The results presented above indicate that disruption of the DBD dimer interface, like mutations in the SC motifs, leads to increased activity at compound HREs. In contrast to the dimer mutants, however, disruption of the SC motifs does not affect activity at a single site. To explore the interaction of both types of mutations, we examined the effect of DBD dimer interface mutants in the context of WT or mutant SC motifs. Both crystallographic (28) and genetic (27) data revealed that complementary salt bridges between Arg 479 of each monomer with Asp 481 of the opposite partner are integral parts of the dimer interface. As seen in Fig. 8, disruption of this interface by replacement of Arg 479 with Asp or Asp 481 with Arg leads to a dramatic loss of activity at a single site. The response of these mutants at a compound HRE, however, is enhanced compared to that of the WT receptor (Fig. 8, top) (27). Although each substitution disfavors homodimerization, the reciprocal nature of the salt bridges suggests that the two mutant receptors could reestablish a dimer interface through heterodimerization. In fact, when both mutant receptors are coexpressed, receptor activity is restored at a single site and synergy is reduced to WT levels at the compound HRE (Fig. 8, top) (27). These results show that, like for the SC motifs, disruption of the dimer interface leads to a loss of synergy control. The same series of experiments, but in the context of mutant SC motifs (Fig. 8, bottom), indicated that at a single site, the SC motifs have no effect on their own and they do not affect the behavior of the dimer mutants (Fig. 8, bottom left). At the compound HRE, and similar to the dimer mutants, disruption of the SC motifs causes an enhancement of activity. Combination of both types of mutations, however, does not lead to any additional enhancement (Fig. 8, bottom right).
Thus, it appears that appropriate synergy control requires both the SC motifs and a WT dimer interface. Moreover, since the SC motif and dimer interface effects are not additive, it is likely that they involve common or converging mechanisms.
Synergy control requires additional factor(s), but does not alter receptor sensitivity to p160 coactivators.
Reconstitution of a regulatory pathway in a heterologous system is a powerful approach to the identification and characterization of its components. We therefore examined whether the function of the SC motifs can be recapitulated in S. cerevisiae. In contrast to their behavior in mammalian cells, disruption of the SC motifs has no detectable phenotype in yeast (Fig. 9A). Given that the SC motifs in GR appear to target synergy afforded by the LBD, we examined whether sensitivity to the SC motifs in yeast could be restored by coexpression of the AF2 coactivator GRIP-1. As shown in Fig. 9B, however, this is not the case, suggesting that additional components may be required for SC motif function. Consistent with this idea, the activity of both the WT and mutant receptors was enhanced in mammalian cells by coexpression of GRIP-1 (Fig. 9C) and SRC-1a (not shown), suggesting that the motifs do not alter the sensitivity of the receptor to these p160 coactivators. Taken together, these results suggest that the effect of SC motifs is not an intrinsic property of the receptor, but rather, the expression of this regulatory feature requires an appropriate cellular environment.
DISCUSSION
Synergy as a target for regulation.
We have uncovered a novel functional region defined by one or more copies of a short amino acid motif that restrains the ability of regulators to engage in synergy. Importantly, these SC motifs influence neither the intrinsic transcriptional activation nor the DNA binding properties of the activator. SC motifs appear to be devoid of intrinsic activation or repression properties and map to regions other than activation functions. This reveals that features involved in controlling synergy are distinct from transcriptional activation per se. Like activation functions, however, these motifs cooperate functionally and can be transplanted to heterologous proteins. These features, coupled with their ability to operate in many compound response element configurations, make SC motifs well suited for the general control of transcription factor synergy.
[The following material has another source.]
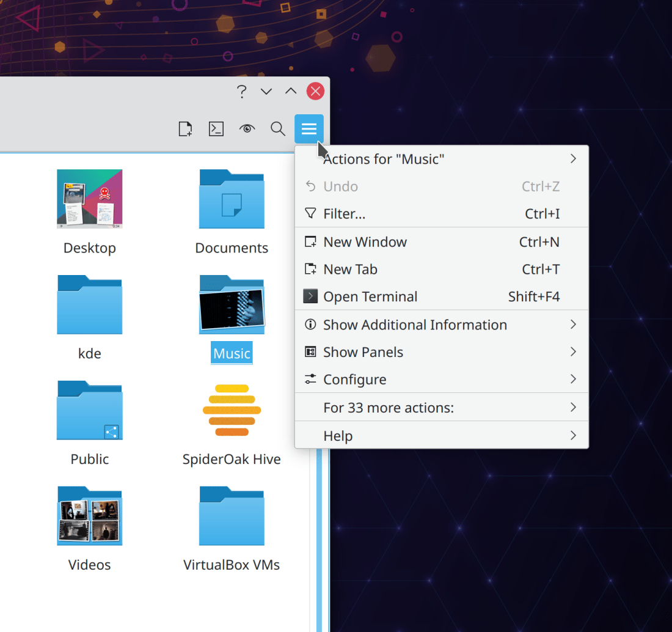Click the new tab toolbar icon

click(185, 129)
SC motifs as a common feature of many negative regions.
SC motifs occur frequently within documented negative regulatory regions of numerous transcription factors and may account for a number of functional differences among members of individual families. In the cases we have explored and describe below, several common features point toward the importance of SC motifs and suggest that a common synergy control mechanism participates in the function of these seemingly disparate regions.
(i) Steroid receptors.
To our knowledge, SC motifs are the first example of a regulatory function that can be assigned to a common primary structure feature within the otherwise highly divergent N-terminal regions of steroid receptors and may account for some of their distinct properties. For example, the presence of four SC motifs in MR versus only two in GR correlates with the considerably weaker synergy of MR (27, 40). For genes in which receptor synergy plays a major role, this difference may contribute to receptor selectivity. Similarly, the single motif found in PR lies within and is likely to be responsible for the function of a recently proposed negative modulation domain (307 to 427 in the human PR). Deletion of this region enhances activity, whereas its duplication renders PR a very poor activator at compound HREs (18).
(ii) Sp1 family.
Sp1 and Sp3 are related factors that recognize similar DNA sequences and harbor glutamine-rich activation domains. Curiously, although Sp3 displays activity at a single site, it fails to activate at compound response elements, suggesting a compromised ability to engage in synergy. Dennig et al. (9) demonstrated that a negative regulatory region unique to Sp3 restricts its activation domains. A single SC motif resides in this region, and deletions or mutations within the SC motif relieve inhibition and render Sp3 a potent activator at compound Sp1 sites (9).
(iii) Myb family.
Several parallels can also be established in the case of the Myb family. The two SC motifs in c-Myb map to the C-terminal region and lie within a negative regulatory domain absent in the viral oncogenic forms and in certain tumor-derived cell lines (48, 52). Deletion of this region leads to enhanced transactivation at compound response elements and is sufficient for oncogenic transformation (17). As in the case of GR, these effects are not observed in yeast. Similar negative effects of the C-terminal region have been observed for the related A-Myb but not B-Myb proteins (34). Strikingly, the SC motifs in A- and c-Myb are evolutionarily conserved across multiple vertebrates, but are absent in B-Myb.
(iv) C/EBP family.
Similarly, within the C/EBP family, an attenuator domain in C/EBPα has been mapped to a region between two N-terminal transcription activation functions (37). This region decreases transactivation in multiple compound promoter contexts and, consistent with our results, does so without affecting DNA binding. Notably, this region includes a highly conserved SC motif. In the case of C/EBPɛ, an SC motif is located in a similar functional region. Importantly, mutations within this region that enhance activity (1) map to the SC motif.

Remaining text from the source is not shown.